Rina Santos //
Our dietary habits and relationship with food are, as all things, engulfed by the overarching tentacles of capitalism. If we make the attempt to imagine the daily supper of a miner in the nineteenth century and contrast that image with a bourgeois dinner in Europe, the differences are quite stark. For the former, we might imagine a dull-looking metal plate with some stale bread, potatoes and salted beef; maybe these ingredients actually make up a stew, perhaps with a bit of musty wine or ale to wash it all down. As for the latter, the image becomes diametrically opposite. First, we have a better look at the table; it is a bigger, brighter image, not only in dimension, but also in grandeur. On top of what is likely a china plate, colourful and vibrant, we’ll find plenty of meat or fish, some entremets with fresh vegetables or a pudding of sorts. Not only that, but this plate is probably only the main one among three or four other courses. These are absurdly different realities; one could even argue that they demonstrate completely different relationships with food. The working class’s meal is sustenance, nothing more. Whereas the bourgeois’s relationship with food is heavily marked by performance. It is not simply a matter of nutrition – they already have the upper hand in that –, it has to become a spectacle in itself.
If we compare nineteenth-century European reality to that of today, we find these two disparate realities have met somewhat in the middle – at least in the context of the average worker’s household.

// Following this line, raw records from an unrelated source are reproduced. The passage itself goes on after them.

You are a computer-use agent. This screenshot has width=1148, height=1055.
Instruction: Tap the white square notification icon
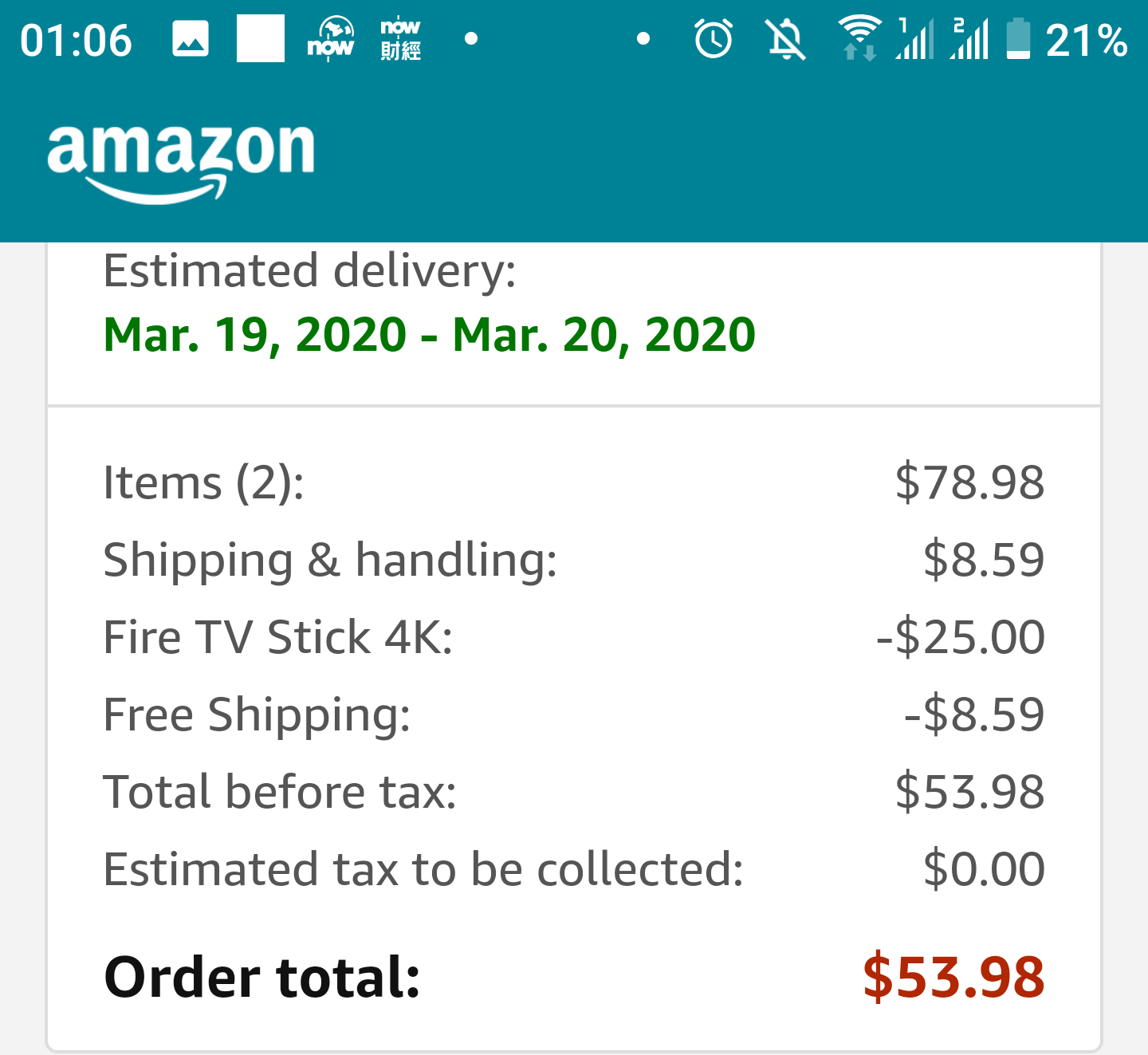coord(261,38)
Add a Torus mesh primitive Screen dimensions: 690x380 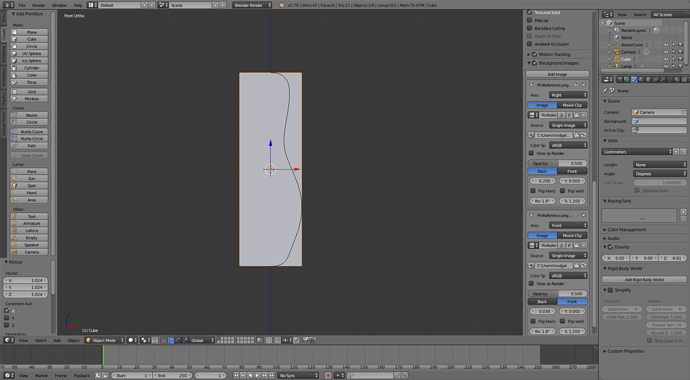pyautogui.click(x=29, y=82)
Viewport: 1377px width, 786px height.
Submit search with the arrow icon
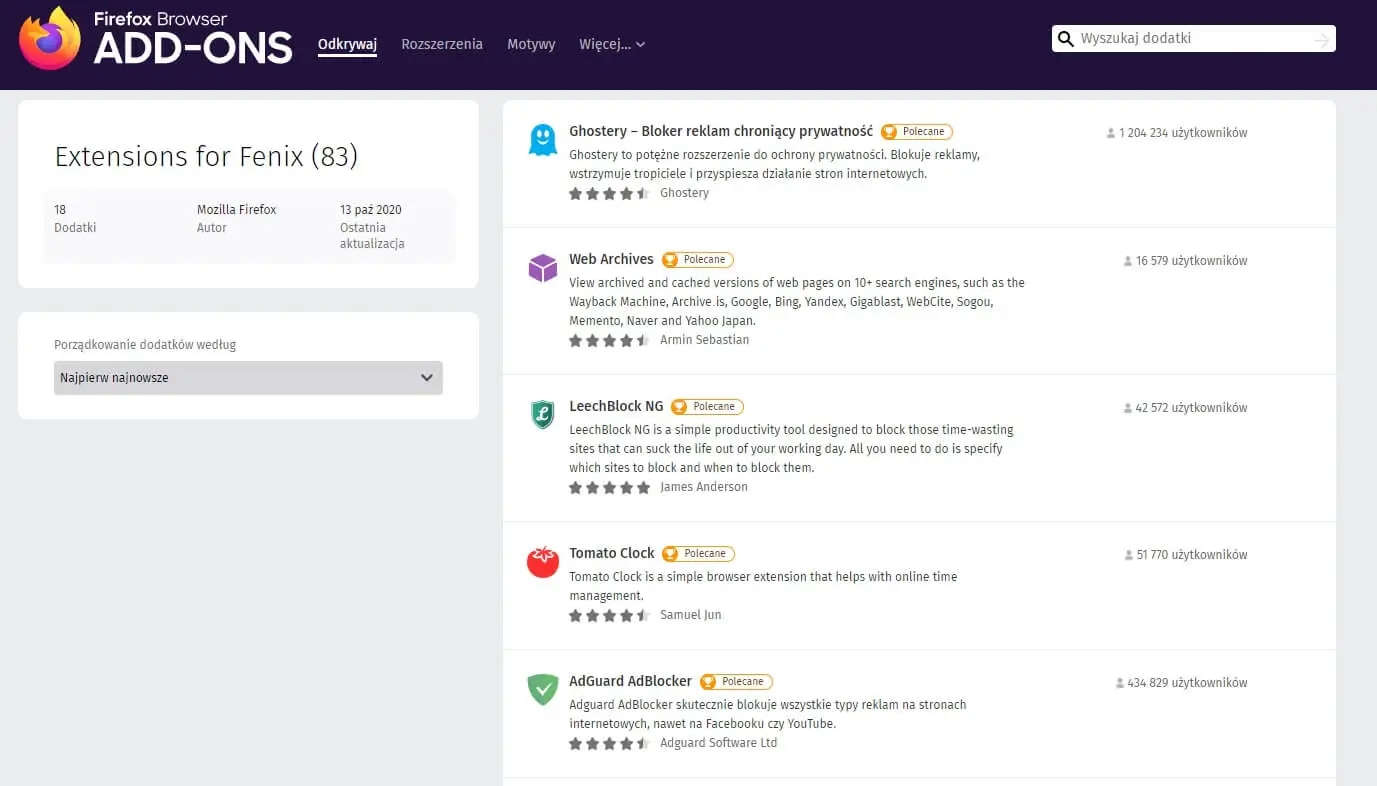click(x=1322, y=40)

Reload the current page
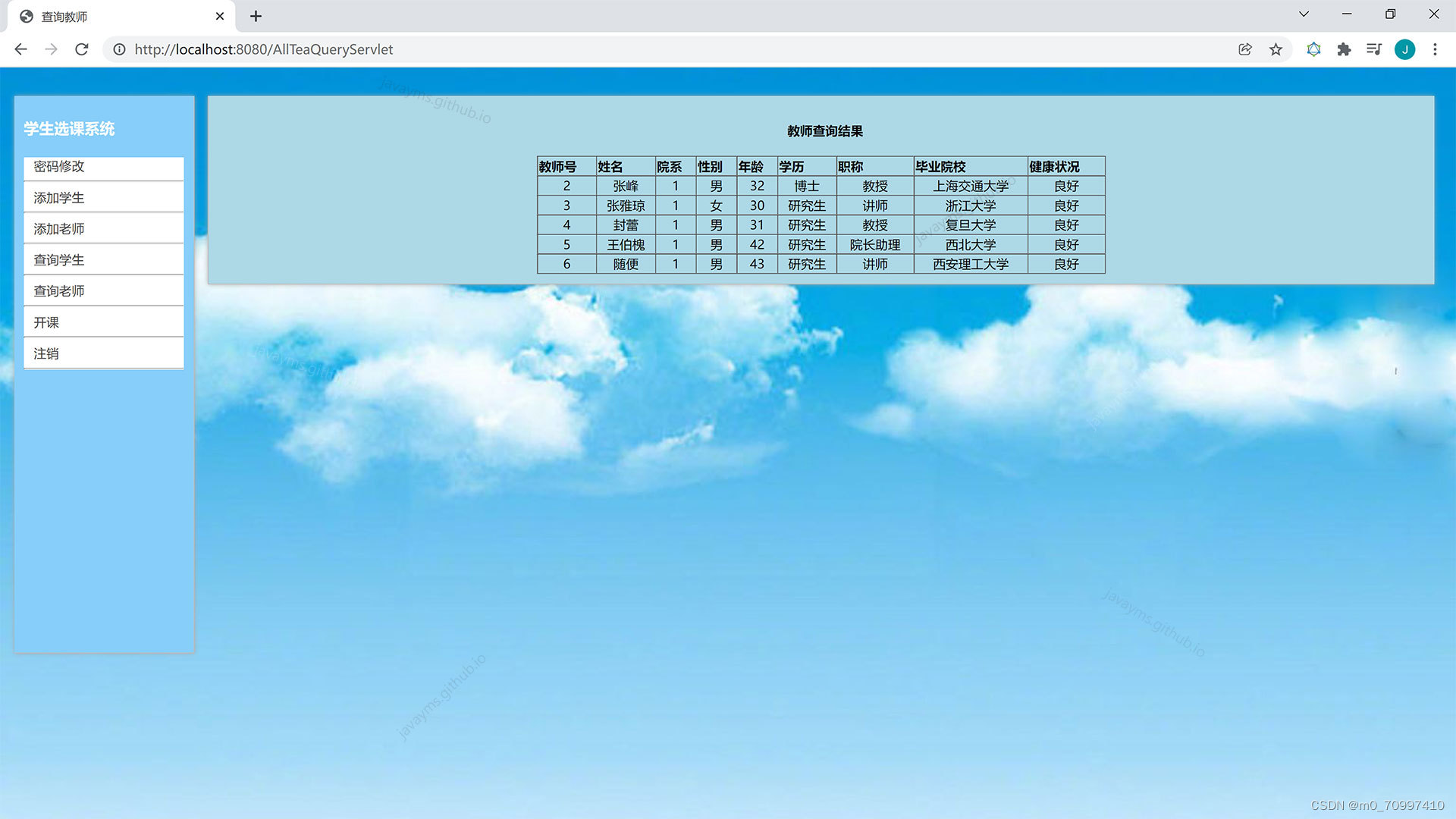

Generally speaking, we all have pretty similar plates, pretty similar dietary habits – usually all composed of one protein, one carb, and, ideally, some greens – we don’t make our meals performances; in fact, we all probably sit at a table, or even on our couches. This is not to say that there aren’t large portions of the population who still live in situations similar to those of Victorian workers – they are very much present. But for the most part, we find that the relation-to-food gap between classes has greatly decreased – now, if we are talking about the quality of food, that is a completely different debate.
Nevertheless, there is still one specific element present at the moment of eating that digs in the class rift above discussed: cutlery. And again, in a European context. On a regular basis, we are rarely confronted with anything more than a spoon, a fork and a knife, and we look at these utensils and the only thing that sets them apart in use is practicality. If I’m eating rice, I will use the spoon; if I’m eating meat, I’ll use a knife and fork, just as if I were eating fish. Now, in a setting where there are more of the same kind present, say, at a social gathering, this can easily demarcate people as belonging to different socio-economic statuses. It is no longer a matter of practicality but rather one of ceremony – almost alluding to the performative nature of the bourgeois meal. These events create moments of class tension: they provoke embarrassment in those who lack the performative knowledge of the cutlery, whilst those who do look at the former with disdain – almost as if they are reduced to a non-socialised state, on the fringe of society.
Although admittedly Eurocentric, this view of the relationship with food is important to stress isn’t exclusive to a Western vision of the world. In China, for example, how high or low someone holds chopsticks is a direct indicator of their social status. In India, where the use of the right hand usually takes precedence over the use of cutlery, food is intimately related to caste and social status. In summary, albeit attenuated, the relations we hold with food and its consumption are still heavily circumscribed by class, and to understand food requires its deconstruction.